Are labor unions irrelevant and ineffective?
It is said by some opinion leaders and decision makers that labor unions are on the decline — that labor unions have become irrelevant in our society and ineffective in influencing public policy.
Recent events in Ohio and Wisconsin properly send such notions to the rubbish bin.
Recall that political extremists in both states used extraordinary tactics to muscle through legislation stripping public employees of their collective bargaining rights.
It was the first step toward weakening the link between workers and labor unions – the first step toward privatizing Social Security, Railroad Retirement and Medicare, weakening workplace safety regulations, and returning to the days of take-it-or-leave-it offers by employers to their workers.
What union-busting lawmakers did not expect is the public backlash generated by organized labor and its members, whom they thought were so weak and irrelevant that they would retreat with barely a whimper.
In the wake of the Ohio and Wisconsin assaults on collective bargaining rights, union brothers and sisters worked collectively and tirelessly to educate the media and the public – through, for example, the UTU Collective Bargaining Defense Fund — about the assault launched by political extremists on middle-class values.
First by the hundreds, then the thousands, then the tens of thousands, and then by the hundreds of thousands did citizens respond to the messages of union brothers and sisters.
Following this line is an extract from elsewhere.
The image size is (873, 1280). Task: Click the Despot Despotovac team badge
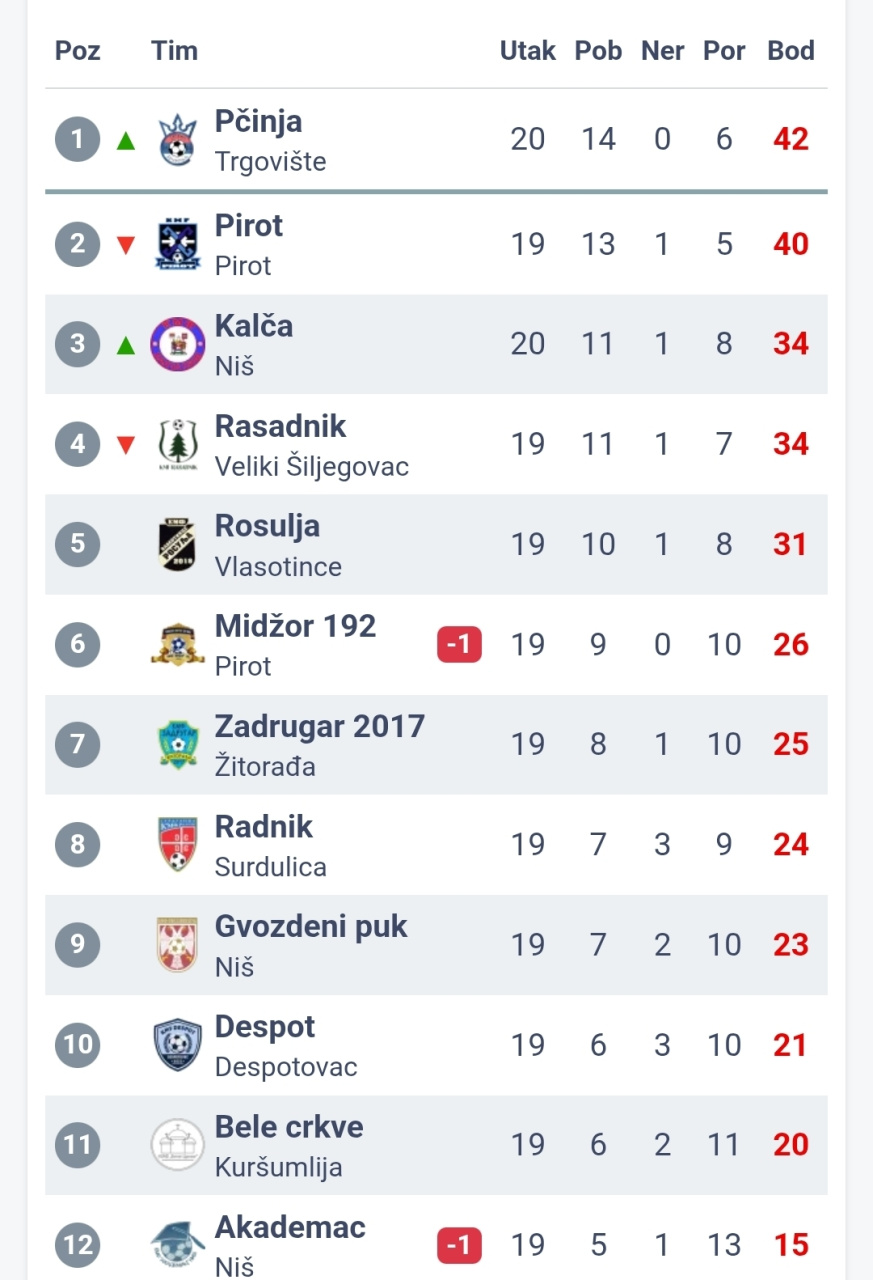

The outrage initially was expressed in huge and loud rallies around the states. Then came the action.
In Ohio, UTU members joined with brothers and sisters in other labor organizations to launch a petition drive to put the union-busting legislation on hold pending a voter referendum in November. With Ohio State Legislative Director Glenn Newsom coordinating the efforts, members from 22 UTU locals in Ohio fanned out across the state seeking signatures on the petitions. They were joined by brothers and sisters from other labor organizations.
To succeed, 231,000 voter signatures were required. Five times that number — more than 1.2 million voters – signed the petitions.
You can be certain that the number of signatures obtained on these petitions is sending waves of remorse through the ranks of those who voted with the political extremists. After all, they, too, must face the voters.
In Wisconsin, meanwhile, petition drives coordinated by State Legislative Director Tim Deneen – and other labor organizations — are forcing many of the political extremists responsible for the anti-union legislation in that state to face recall elections in July and August. By the scores – and of this you can be certain — lawmakers in Wisconsin are discussing how to separate themselves from the anti-union political extremists facing recall, and regain the support of voters.
On July 5, International President Mike Futhey will hold, via telephone conference call, town hall meetings with Ohio and Wisconsin UTU members to discuss the next steps to ensure voter repeal of the Ohio legislation in November, and the recall of the anti-union Wisconsin lawmakers in July and August.
When union brothers and sisters act together in solidarity, organized labor proves not just to be relevant, but to be darn effective in influencing public policy.
Need we say more as to why UTU members should donate to the UTU Collective Bargaining Fund, and to the UTU PAC, which helps to elect and re-elect union-friendly lawmakers at the state and federal level?
Ok, we will say just a few more words: The jobs and economic futures you save through these actions may well be your own jobs and the economic futures of your families.